§ **Page text**
*** Begin section ***

SAN DIEGO, CA—Updated analysis of pregnancy outcomes after exposure to certolizumab pegol supports previous reports suggesting no obvious or apparent impact of maternal exposures, according to data presented at the 2013 ACR/ARHP Annual Meeting.
Certolizumab pegol is a PEGylated Fc-free anti-TNF agent approved for the treatment of rheumatoid arthritis and Crohn’s disease. A previous retrospective pregnancy analysis reported to the UCB Pharma global safety database suggested pregnancy outcomes after maternal exposure to certolizumab pegol are similar to those reported for the general U.S. population—65% live births, 17% fetal losses, 18% elective terminations—based on 6,578,000 pregnancies from 1990 to 2008.
Megan E. B. Clowse, MD, MPH, of Duke University Medical Center, Durham, NC, and colleagues sought to provide an updated analysis of pregnancy outcomes after certolizumab pegol exposure that included new reports and ongoing pregnancies since the last analysis. Study authors retrospectively searched the UCB Pharma global safety database, including both clinical trial and post-marketing reports, through March 28, 2013.

*** End section ***

§ **Task**
Answer these questions from the certolizumab pegol report above:
(a) At which meeting were the updated data presented?
(b) What percentage of live births is given for the general U.S. population?
(c) Through what date did the study authors search the safety database?

§ **Provided data**
*** Begin section ***

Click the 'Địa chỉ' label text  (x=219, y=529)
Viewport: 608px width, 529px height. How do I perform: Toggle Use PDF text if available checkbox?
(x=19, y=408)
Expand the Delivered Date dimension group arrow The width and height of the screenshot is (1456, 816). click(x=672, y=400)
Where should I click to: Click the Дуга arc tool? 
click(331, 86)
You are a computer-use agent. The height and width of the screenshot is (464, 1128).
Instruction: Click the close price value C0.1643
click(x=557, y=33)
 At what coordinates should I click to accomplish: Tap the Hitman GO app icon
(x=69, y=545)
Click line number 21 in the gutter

*** End section ***

§ **Exercise output**
(a) The 2013 ACR/ARHP Annual Meeting
(b) 65%
(c) March 28, 2013